Hypothermia has also been used as an experimental therapy for spinal cord injury, traumatic brain injury, excision of tumors, and even to save premature babies from brain complications. According to W. Dalton Dietrich, Ph.D., scientific director of the Miami Project to Cure Paralysis, when done soon after the injury, cooling is thought to inhibit many of the inflammatory cascades that lead to cell death and neurological dysfunction.
“It's a powerful way to decrease those injury cascades and improve outcome,” Dr. Dietrich says. “By reducing temperatures, many of these cell injury mechanisms are inhibited.”

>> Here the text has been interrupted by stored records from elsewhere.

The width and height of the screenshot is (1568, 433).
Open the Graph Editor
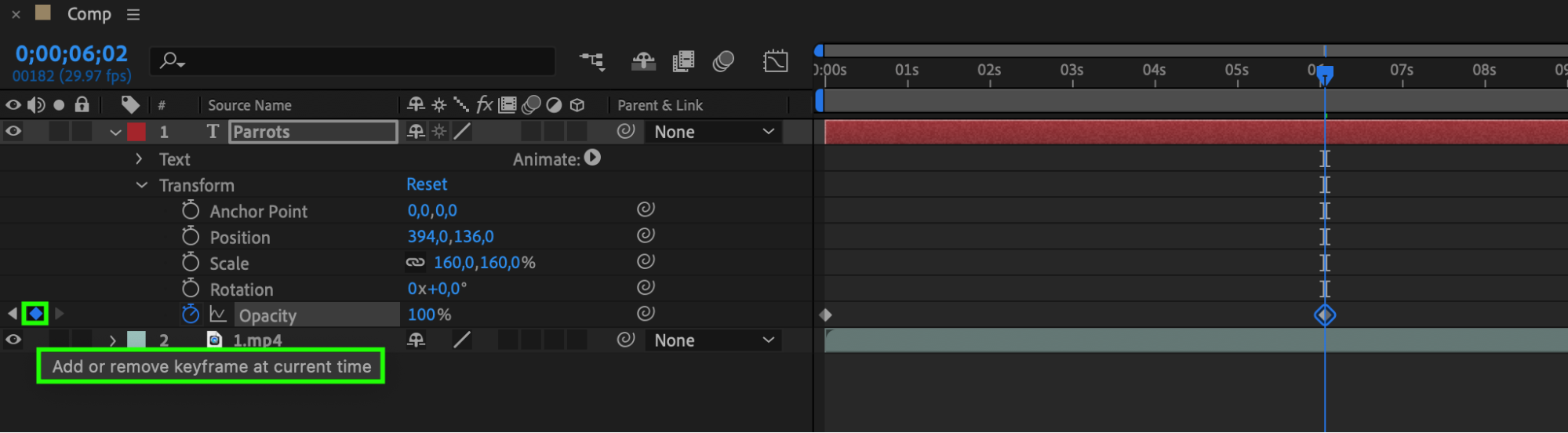[x=775, y=61]
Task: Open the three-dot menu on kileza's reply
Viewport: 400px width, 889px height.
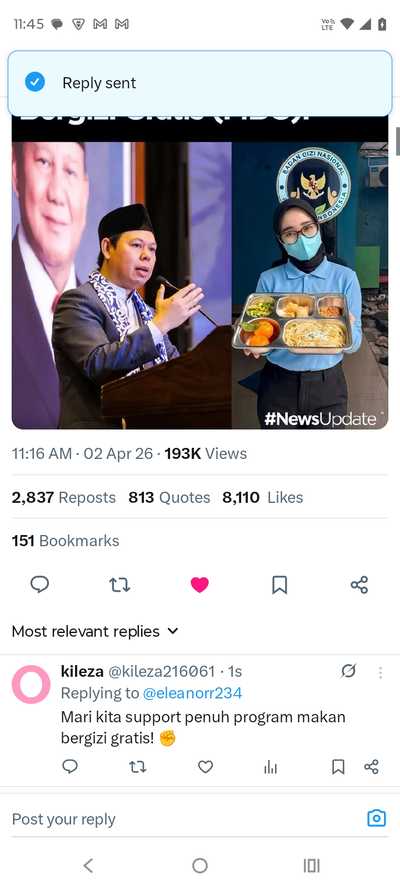Action: (x=380, y=672)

“The clinical evidence is overwhelming,” says Zeynep Sumer, a project manager in quality and patient safety at the Greater New York Hospital Association. In December 2007 the agency held a day-long program for advancing cerebral hypothermic resuscitation. Sumer invited Dr. Mayer to help organize the meeting, which included chief medical officer David Prezant, M.D., of the Fire Department of the City of New York.
A year later, after witnessing the benefits of cooling on out-of-hospital cardiac arrests, Dr. Prezant and his colleagues announced that ambulances will take these patients directly to a hospital that provides whole-body cooling, even if that means bypassing the nearest emergency room. The technology can cost upwards of $30,000 per cooling machine and $1,000 for the disposable cooling blankets. (Less expensive cooling solutions do exist, including cold saline solutions or plastic bags filled with ice.) Local New York hospitals are now scrambling to build cooling units in the emergency room. The program went into effect on January 1, 2009.

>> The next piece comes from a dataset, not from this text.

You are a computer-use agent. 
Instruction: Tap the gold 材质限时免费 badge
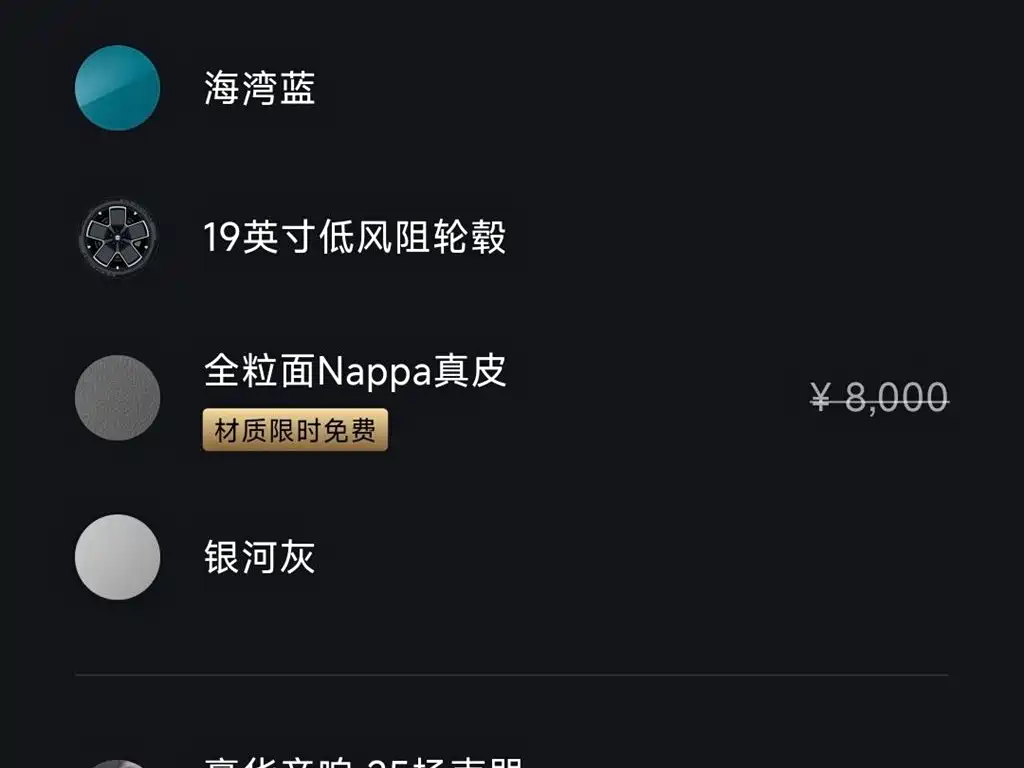coord(295,430)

But the technique requires expertise and collaboration with emergency, cardiac, and neurology teams, says Dr. Mayer, who has helped develop the next generation of cooling equipment for a company called Medivance. He holds stock options in the company. Dr. Mayer says that he became passionate about cooling when he saw patients on the verge of death “walk out of the hospital with near-full recovery.”
Cooling is catching on in other cities as well, including Seattle and Dallas.
“This is tremendously important,” Dr. Mayer says. “What will change everything is when people facing this life-threatening emergency situation are aware of the cooling treatment, can ask for it, and can get it.”
Doctors may have to rethink what they have been taught about the oxygen-starved brain. “We were taught that brain cells die within five minutes of oxygen deprivation,” Dr. Mayer explains. “But we now suspect that there is a larger window, and that if patients are resuscitated quickly and the brain and body are cooled, it may minimize a cascade of secondary injury that plays out over many hours following the initial assault.”
For now, many patients are thankful for the treatment. In October 2008, neurologist Syed Hasan Naqvi, M.D., had just finished exercising on his treadmill when he collapsed at his home on Long Island, NY. Luckily, his daughter heard the thump of his body. The ambulance arrived within minutes and he had to be shocked three times over 24 minutes before they got a pulse going. He was comatose by the time he arrived at Nassau Community Medical Center.
His wife remembered that a relative of theirs had done a residency at Columbia, where Dr. Mayer had recently given a talk on brain cooling. The relative called Dr. Mayer and they arranged for the transport, during which cooling packs were used. Five hours elapsed before an ambulance brought the neurologist to Dr. Mayer's unit at Columbia. Not only was Dr. Naqvi in a coma, but he was rated a four on the Glasgow Coma Scale. The scale runs from three to 15, with three indicating a state of total unresponsiveness.
“I got there in the eleventh hour,” Dr. Naqvi says. Four days following the cooling, he emerged from his coma cognitively intact. “It is amazing,” he says. Six weeks after his brush with death, the movement disorders specialist was back at work part-time. “I was very lucky.”